Hey Belgarath whilst you're here busting airplane myths:
Can a 747 do a loop ?
When smoking on planes was legal the air inside had to be refreshed more often, which resulted in better air quality than we have now that they've banned it.
Smoking also allowed the engineers to locate microscopic flaws in the skin of the plane. The smoke would be sucked out of the holes and leave tarry trails.
A 747 could do a loop, but I don't know if the airplane could take the g-loading coming out of the loop. It wouldn't be a nice pretty circle either, it'd be very lopsided. Any airplane can do a loop if you start the maneuver with enough energy (think speed). The thing which would cause the problem would be pulling out of the dive before you hit the ground and before you overspeed the aircraft and start losing bits.
Airplanes use compressed air which is bled off the engine. This air is cooled and then passed into the cabin. Now, if you were to just keep blowing the air in, you'd cause the plane to explode, so the way that the pressure is controlled is with an outflow valve. If you close the outflow valve more, you increase cabin pressure. Opening the valve decreases cabin pressure.

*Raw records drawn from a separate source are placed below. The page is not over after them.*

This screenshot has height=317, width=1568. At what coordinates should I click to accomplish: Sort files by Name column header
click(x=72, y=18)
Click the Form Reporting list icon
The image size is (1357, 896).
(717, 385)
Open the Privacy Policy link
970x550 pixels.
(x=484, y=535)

So knowing that, you can ask the question. If that air isn't replaced, and considering that there aren't a bunch of plants breathing carbon dioxide on the plane, doesn't it make sense that you need to replace the air fairly regularly? And that's exactly what happens. Now different individual aircraft types will filter air to different degrees. Smoke would gum up all of these air systems to a considerable degree.
Smoke COULD find holes, but that's not how they did it. Heck, this accident happened before smoking was banned:
http://en.wikipedia.org/wiki/Aloha_Airlines_Flight_243(Well, I think it happened right about the same time as smoking was banned. Within a month)
I can remember being on airplanes back then. They were AWFUL because smoke permeated the cabin. Airlines made smokers sit in the back of the plane (generally because the outflow valve is located aft and thus the air typically moves from the front to the back)
If there was a change in the way air was recirculated, it would be driven by fuel savings, not less smoking.